A team from MIT and Harvard developed a new CRISPR genome-editing approach that can make extremely precise DNA edits.
The breakthrough tool, known as prime editing, has the potential to correct up to 89 percent of known disease-causing genetic variations.
“A major aspiration in the molecular life sciences is the ability to precisely make any change to the genome in any location.
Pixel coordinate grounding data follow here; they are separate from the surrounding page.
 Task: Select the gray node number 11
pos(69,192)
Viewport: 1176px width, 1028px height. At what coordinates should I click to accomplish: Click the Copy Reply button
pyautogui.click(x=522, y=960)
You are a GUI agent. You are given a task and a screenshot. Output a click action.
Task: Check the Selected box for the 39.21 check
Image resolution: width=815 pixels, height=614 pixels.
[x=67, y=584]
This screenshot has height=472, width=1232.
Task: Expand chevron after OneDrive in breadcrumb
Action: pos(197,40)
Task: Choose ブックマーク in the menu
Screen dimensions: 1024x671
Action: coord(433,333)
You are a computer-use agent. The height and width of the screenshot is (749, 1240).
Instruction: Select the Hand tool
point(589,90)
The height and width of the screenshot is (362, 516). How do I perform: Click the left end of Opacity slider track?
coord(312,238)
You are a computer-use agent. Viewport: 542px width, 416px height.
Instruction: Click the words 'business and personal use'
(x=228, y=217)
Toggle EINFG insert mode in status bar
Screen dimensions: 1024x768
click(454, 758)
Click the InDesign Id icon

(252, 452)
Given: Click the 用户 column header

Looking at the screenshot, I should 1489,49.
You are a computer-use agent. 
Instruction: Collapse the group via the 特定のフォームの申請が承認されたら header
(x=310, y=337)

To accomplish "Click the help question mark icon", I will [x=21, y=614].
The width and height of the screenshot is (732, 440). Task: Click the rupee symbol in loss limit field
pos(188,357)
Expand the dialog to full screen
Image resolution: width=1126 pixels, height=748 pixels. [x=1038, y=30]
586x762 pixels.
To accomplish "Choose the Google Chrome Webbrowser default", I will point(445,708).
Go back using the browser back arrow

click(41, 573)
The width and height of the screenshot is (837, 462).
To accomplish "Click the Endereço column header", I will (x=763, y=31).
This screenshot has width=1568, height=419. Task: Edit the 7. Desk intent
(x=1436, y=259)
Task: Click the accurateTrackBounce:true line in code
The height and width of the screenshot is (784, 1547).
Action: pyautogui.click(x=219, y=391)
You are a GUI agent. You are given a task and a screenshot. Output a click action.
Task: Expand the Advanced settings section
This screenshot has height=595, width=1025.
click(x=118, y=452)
We think prime editing brings us closer to that goal,” senior study author David Liu, a Broad Institute member, said in a statement.
“We’re not aware of another editing technology in mammalian cells that offers this level of versatility and precision with so few byproducts,” he added.
The first, and arguably most well-known, CRISPR genome editing tool was the Cas9 protein, which cuts DNA to alter a cell’s genome.
And, much like base editing builds on that technology, the Broad Institute’s prime editing system couples Cas9 with the reverse transcriptase protein to “prime,” or initiate, the editing genetic information.
A research paper, published this week by the journal Nature, describes the new technique via a series of experiments using four human cell lines and mouse brain cells.
Performing 175 different DNA edits, researchers show how prime editing can change DNA with incredible precision and, importantly, introduces errors at a much lower rate.
“With prime editing, we can now directly correct the sickle-cell anemia mutation back to the normal sequence and remove the four extra DNA bases that cause Tay-Sachs disease, without cutting DNA entirely or needing DNA templates,” according to Liu, a professor of chemistry and chemical biology at Harvard. “The beauty of this system is that there are few restrictions on the edited sequence.”
“The versatility of prime editing quickly became apparent as we developed this technology,” first study author Andrew Anzalone, a postdoctoral fellow in Liu’s lab at the Broad Institute, said. “The fact that we could directly copy new genetic information into a target site was a revelation. We were really excited.”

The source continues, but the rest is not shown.